Note the use of a helper function because to decode each letter, you have to start from the root of the tree. There are likely better ways to do this...

That's the basics of Huffman coding in Haskell, and it works just fine:

*Huffman> let tree = buildDecTree "hello world"
*Huffman> encode "hello world"
*Huffman> decode tree $ encode "hello world"
"hello world"

But there is a problem. To decode the message, you need the coding tree for that message. I'm sure there are a variety of techniques to transmit the tree as part of the message. One of the things Apfelmus did that intrigued me was develop a stack based language and interpreter to represent the morse code tree as a string of characters. I think this would make a fine way to encode the tree into the front of the message. We should be able to extract a string of characters from the Huffman tree for a particular message and use that string of characters to reconstruct the tree on the other side. Now this will add some significant overhead to the output for a given message, but I'm not necessarily concerned with space efficiency here as much as learning about these kinds of transformations.


I previously mentioned some differences between Apfelmus' implementation of the morse code decoder and a similar Huffman decoder. Having gone through the process of building this code, I"ve come to better recognize those differences.

First, as I mentioned before, in the Huffman tree, the leaves are important and the result is an encoding of the routes through the tree to obtain the desired characters. We use the Leaf nodes to know when a particular character has been decoded because the code is an undelineated string of bits. In the morse code solution, the "letters" are delineated. It is clear when a particular letter is complete. So the decoding works slightly differently and the tree is really a trie, where the result is whatever character you land on when the input stream for a particular character ends. I'm not sure what the implications will be for the application of the fusion technique, but we'll see.

When decoding, you don't strictly need the weights anymore, they are only used to build the tree. So transmitting the decoding tree is simpler than it seems at first glance. Again we'll see what comes of that as I progress through this.

Next installment should be a "compiler" to turn a HuffTree into a string of characters that can be used to reconstruct the tree again using an "interpreter". Should be fun!

Sunday, August 8, 2010

A Haskell approach to Huffman Coding

I just ran across Heinrich Apfelmus' discussion of morse code and I think it's pretty cool.

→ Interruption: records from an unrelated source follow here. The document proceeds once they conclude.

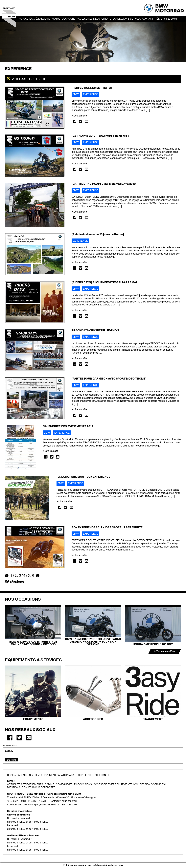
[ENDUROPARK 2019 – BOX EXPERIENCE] (84, 477)
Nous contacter (44, 787)
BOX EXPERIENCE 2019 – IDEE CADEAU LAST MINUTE (107, 527)
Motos (56, 19)
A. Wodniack (66, 775)
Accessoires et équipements (113, 784)
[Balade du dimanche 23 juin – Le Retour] (98, 234)
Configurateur (66, 784)
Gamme (49, 784)
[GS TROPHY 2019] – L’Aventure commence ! (100, 136)
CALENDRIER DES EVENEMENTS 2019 (68, 426)
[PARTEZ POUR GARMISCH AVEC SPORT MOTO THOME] (109, 378)
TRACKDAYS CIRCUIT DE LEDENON (95, 330)
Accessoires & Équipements (94, 19)
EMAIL (9, 751)
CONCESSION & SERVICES (150, 784)
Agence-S (24, 775)
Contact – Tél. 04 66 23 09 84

I like the progression from a straightforward initial approach to a very clever result. I was really struck by the similarities of parsing morse code with a tree and Huffman Coding. My goal this week is to try to apply Apfelmus' technique to Huffman coding.

There are some important distinctions between the morse code tree and Huffman Coding. First, in Huffman coding, the leaves are important. The symbols are stored in the leaves of the tree instead of in the nodes as in the morse code solution. Additionally, the Huffman tree structure itself encodes the frequency of the symbols in the source, a consideration that is not required in the morse code. This changes the interpreter required for constructing the tree. Also, the Huffman coding tree should be constructed specifically for the data set it is being used to encode. For a reasonably consistent data set, like large amounts of English text, the frequency of symbols for the language in general can certainly be used with reasonable results. But, for encoding other kinds of data, ideally the source should be used to generate frequencies of symbols unique to that source. I'm probably going to ignore this and just use some reasonable standard frequencies instead.

So, that's my plan for the week, we'll see how it goes.